Other undamaged stones in the graveyard are marked in carved cursive script. "Elizabeth Poe," one reads. "Died 1855. Aged 1."

Hough noted that many of the gravestones — the visible ones span from 1846 to 1860 — have identical script. "I think probably an artisan came through here and did them all at the same time," he said. "Not when the people died, but later, all at once. The family would have brought him down here and pointed to a flat stone marker and said, 'Ok. This was Aunt Mabel, and this one here was little Charlie.' Then he would have made the stones you see here today."

It is only after years of neglect, as properties change hands and relatives move away or die, Hough said, that cemeteries of "a certain age" become unkempt.

"It is our legacy" to restore them, he said. "We have to protect history."

In particular, he said, he likes to involve kids in the project. "It lets you 'live' the history a little bit."

As well, passers-by often drop in and check out the work he does. "Everywhere I go to do projects like this, people stop in and see what's going on," Hough said. "And every time, someone will give me a nugget of information that helps tie the thing together. Like Melvin Poe here. He's adding parts to this story that we wouldn't have known otherwise."

Neighbor Frank Chapin stopped in to see what was going on at Poe's Run. After he heard of the relevance of vinca, he invited Hough to take a look at an outcrop of the vine on his Grunkle Farm just up the road. "That's my next project," Hough said with a grin. "I think it's an even earlier cemetery," one that was even closer to disappearing.

 

Historically speaking

 

Revolutionary and Civil War history abounds in Virginia and pre-colonial history, too, is documented. Still, Rappahannock-based archaeologist Dr. Pat Curry said there is much to be learned from any historic renovation, of any age site.

"We can discover so much," Curry said sifting through a pile of sandy soil Hough had piled alongside one of the gravestones. She looked south, towards the open river bottom. "I think this would have been a very likely hunting ground for Native Americans, just as it was a nice site for a home in Colonial days."

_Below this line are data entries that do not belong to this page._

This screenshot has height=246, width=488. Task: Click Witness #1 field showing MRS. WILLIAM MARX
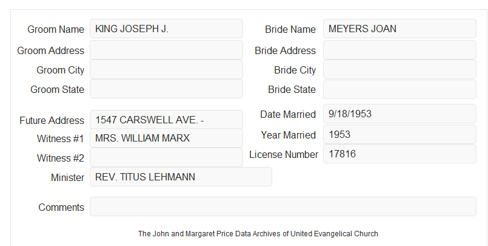point(166,138)
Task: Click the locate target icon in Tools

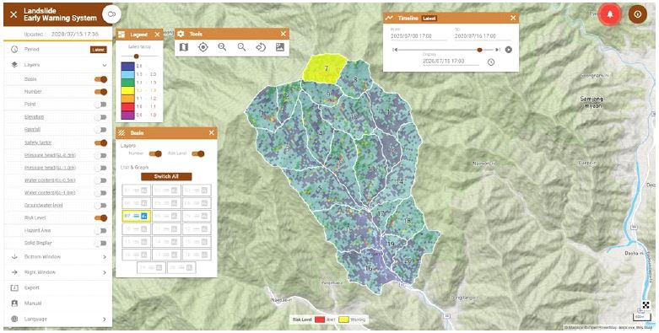Action: (x=203, y=47)
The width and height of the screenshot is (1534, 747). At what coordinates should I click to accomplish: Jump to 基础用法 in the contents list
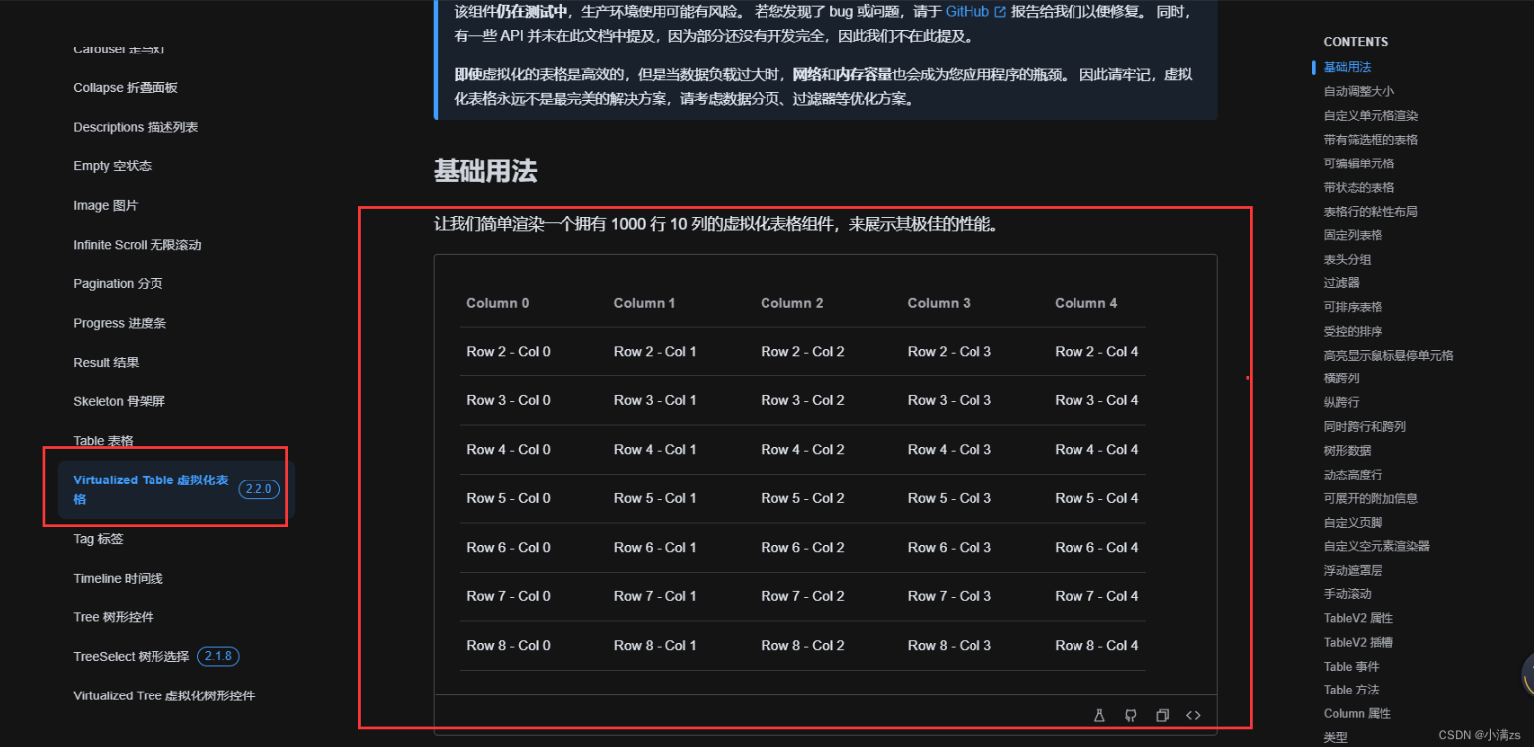coord(1347,67)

Curry said she hopes to find more about the area's even earlier history through Hough's work. She said another neighbor, adjacent to the Poe's Run site, found stone tools and spear points dated thousands of years old by Smithsonian scientists. "It's very exciting," she said of the "living history."

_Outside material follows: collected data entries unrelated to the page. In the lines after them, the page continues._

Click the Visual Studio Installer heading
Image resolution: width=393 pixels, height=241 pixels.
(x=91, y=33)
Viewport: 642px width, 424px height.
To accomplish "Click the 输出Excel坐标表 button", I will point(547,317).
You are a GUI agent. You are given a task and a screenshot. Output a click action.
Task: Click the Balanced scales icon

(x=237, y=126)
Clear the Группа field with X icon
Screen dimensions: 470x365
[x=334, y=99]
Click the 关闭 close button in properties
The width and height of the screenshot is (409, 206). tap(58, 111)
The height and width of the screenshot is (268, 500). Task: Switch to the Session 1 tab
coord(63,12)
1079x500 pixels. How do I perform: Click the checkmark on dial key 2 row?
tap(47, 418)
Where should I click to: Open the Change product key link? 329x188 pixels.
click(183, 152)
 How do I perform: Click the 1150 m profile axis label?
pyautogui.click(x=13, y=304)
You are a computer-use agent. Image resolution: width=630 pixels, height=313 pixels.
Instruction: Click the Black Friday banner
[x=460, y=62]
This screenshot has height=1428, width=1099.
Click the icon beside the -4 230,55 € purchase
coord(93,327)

The Rappahannock Historical Society is interested in Hough's work.

"Any new information found by Mr. Hough would be of interest to us to embellish our files," said Judy Tole of the historical society.

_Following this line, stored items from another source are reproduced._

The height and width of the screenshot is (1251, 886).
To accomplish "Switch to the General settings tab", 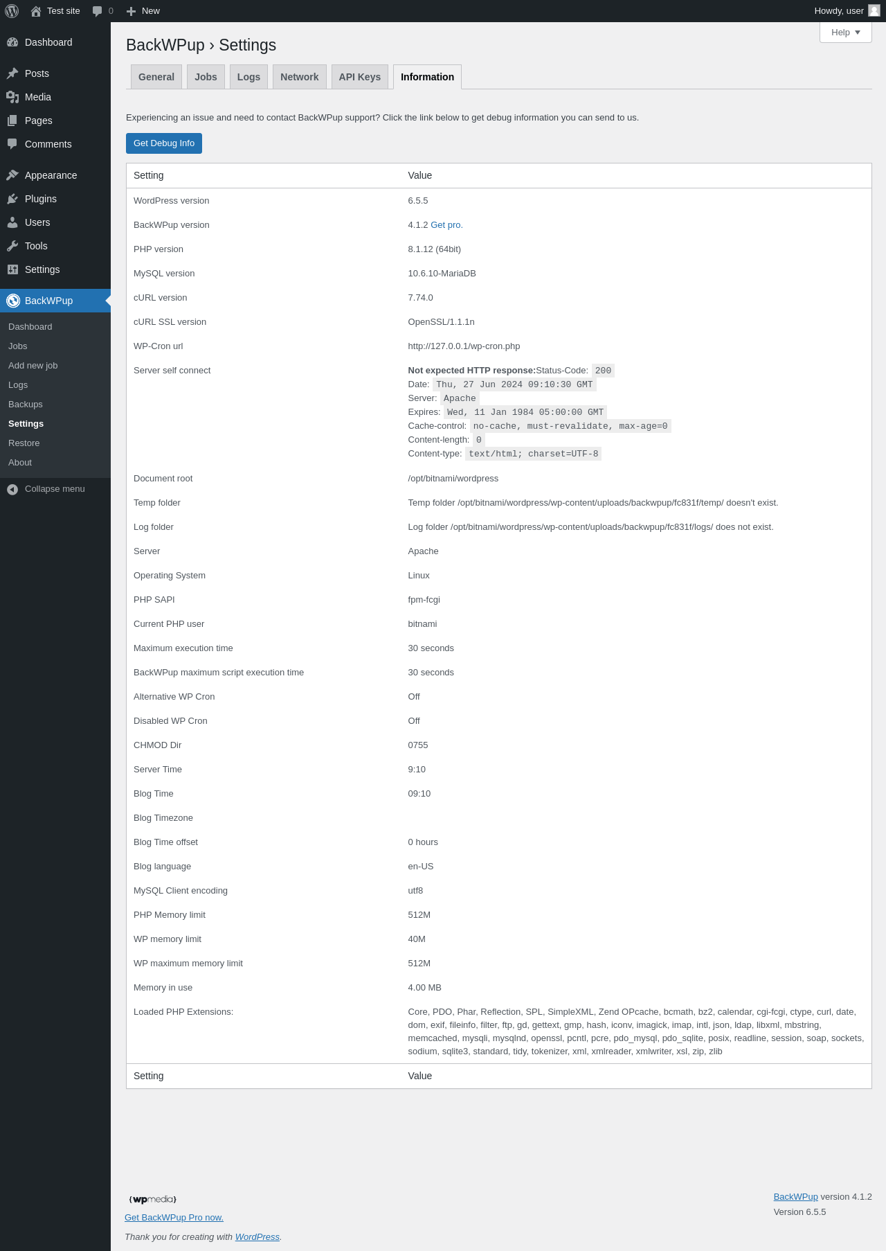I will tap(156, 77).
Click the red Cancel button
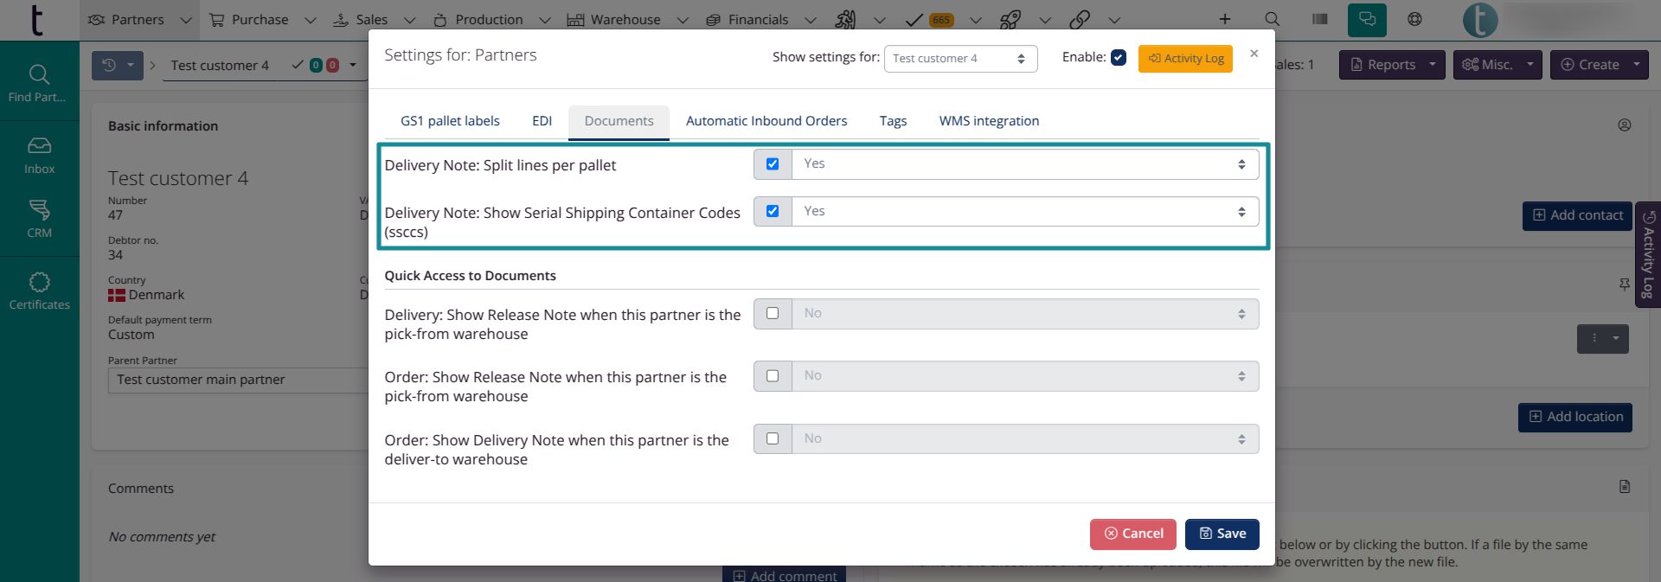Screen dimensions: 1661x582 click(1132, 534)
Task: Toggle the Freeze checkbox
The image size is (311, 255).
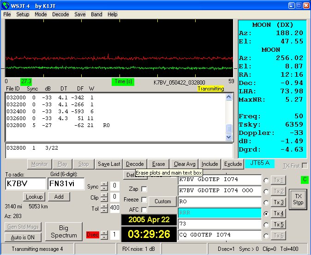Action: 144,200
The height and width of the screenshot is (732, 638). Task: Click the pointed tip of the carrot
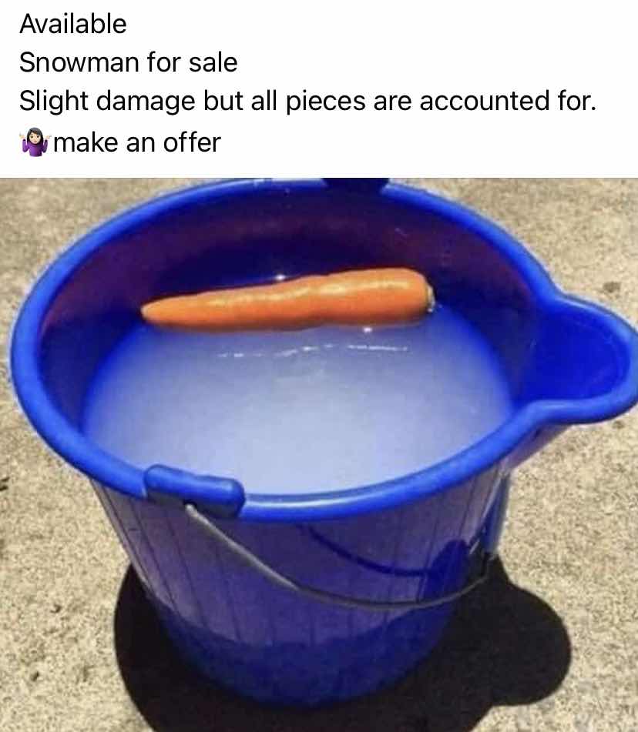[149, 312]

Tole said the society provided Thieriot with information on the Poe/Corley cemetery when she first bought the property. She said the cemetery was visited before 1989.

"Only four tombstones could be read at the time since it was so overgrown and many stones were barely visible and were mostly hand- carved fieldstones that could not be completely read," she said.

The historical society has had a cemetery project for many years headed by Misty Hitt Wright. Over 500 cemeteries have been identified in the county with over 11 residents in those cemeteries.

"Anyone interested in information on any cemeteries in the county are welcome to visit the RHS and peruse our files, many with pictures," said Tole.

The hope is that the historic graveyard and possible earlier burial grounds might gain recognition by the National Register of Historic Places or other groups that can protect the area from future development.

Poe's Run is in conservation easement, but a nearby threat looms: The Dominion Power line runs nearly within sight of the cemetery. The proposed increase in its breadth and height will affect the viewshed of the area, and any earthworks could erase evidence of prior residents, Curry said.